Lencioni, known for his fable-based books The Five Dysfunctions of a Team and Death by Meeting, here offers a practical handbook for improving performance through organizational health. He maintains that most leaders spend the vast preponderance of their time in the comfortable zone of the business sciences: technology, finance, marketing, and strategy.  

Being smart in those areas is a minimum but insufficient standard for success, he says. Rather, long-term advantages belong to those who practice the four disciplines required to build organizational health: establishing a cohesive leadership team; creating clarity through unambiguous answers to six critical questions; communicating those answers to all levels clearly and repeatedly; and putting into effect processes that reinforce that clarity. The marks of the resulting healthy organization are minimal confusion, high morale and productivity, and low turnover.

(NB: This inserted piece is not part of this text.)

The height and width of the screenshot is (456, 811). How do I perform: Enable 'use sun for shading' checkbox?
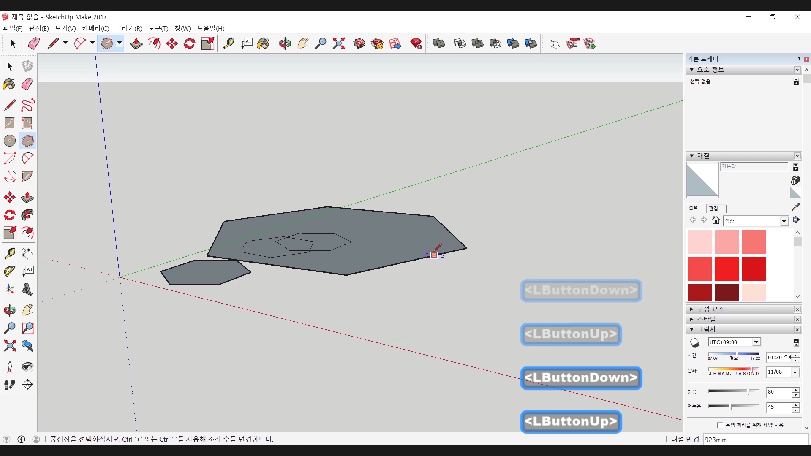point(720,425)
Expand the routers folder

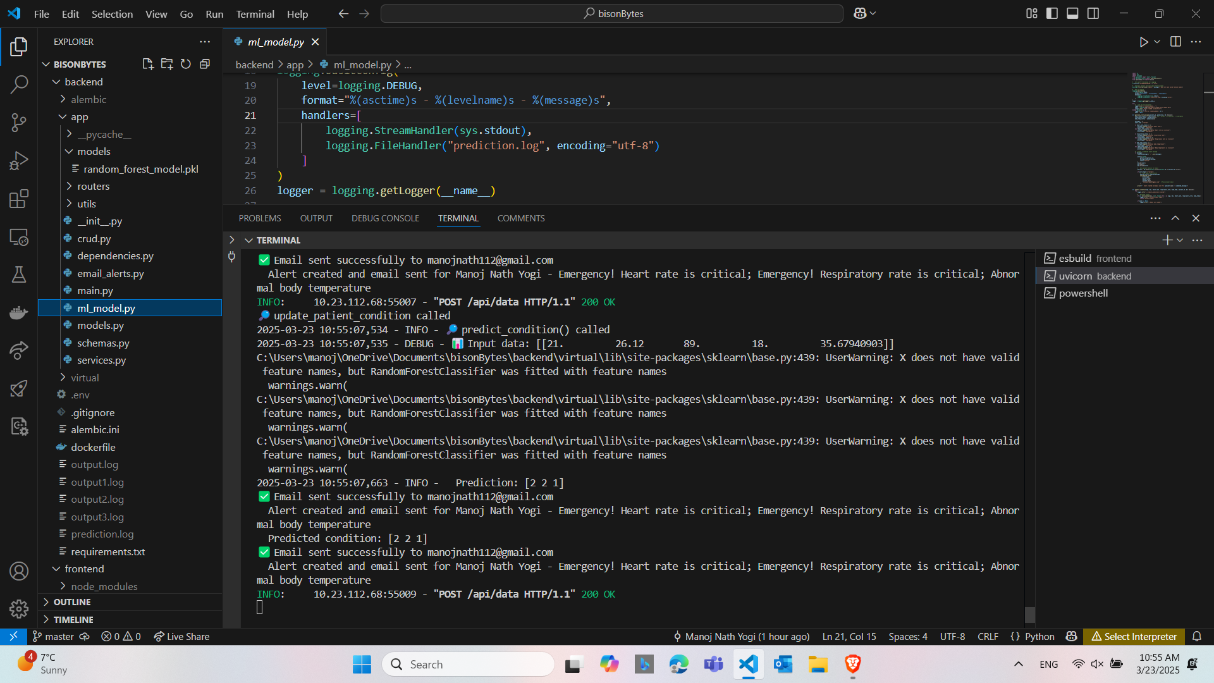click(x=93, y=186)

Establishing a cohesive team is Discipline 1, and it requires rigor and courage, and humility. In order to become comfortable with conflict, the leadership team must establish trust, cultivating an environment in which there is willingness to disagree. Yet once a decision is made, each member must support it, rise above departmental interests, and be accountable to other team members for results. The healthy organization thereby avoids silos and taps into all of the knowledge, experience, and intellectual capital at its disposal.

Answering six critical questions is the work of Discipline 2. For anyone who cares about an organization, this can be an invigorating project, for what employee or group would not benefit from knowing the answers to these questions: Why do we exist? How do we behave? What do we do? How will we succeed? What is most important right now? Who must do what? 

Disciplines 3 and 4 grow directly out of Discipline 2. Leaders emerge from the six-question exercise with clear and concise answers, then “overcommunicate clarity” throughout the organization. They reinforce this clarity by putting in place processes (for hiring, rewarding, setting goals, etc.) that support the answers to the questions posed in Discipline 2. Through it all, the person in charge of the organization must demonstrate unequivocal commitment and work tirelessly to drive these activities.

The Advantage’s commonsense paradigm, supported by exercises and examples for moving through the disciplines, give it great credibility and appeal. I enjoyed his irreverent takes on conventional ideas regarding inclusivity, mission statements, the value of meetings, intolerance, and consensus. On the other hand, I found his conversational style less appealing, and I could have done without his habit of punctuating already convincing statements with “Really,” “Trust me,” or “That’s right.”

Can Lencioni’s model deliver on his bold claim? Even he acknowledges that the impact is impossible to measure. Nevertheless, I found myself drawn to apply these disciplines to every group I work with. They are applicable across all types of organization, and for leaders of theological schools, relatively more comfortable in the world of the qualitative and the building of human capital, they have great potential to make both the organization and the individuals within it more productive, successful, and fulfilled.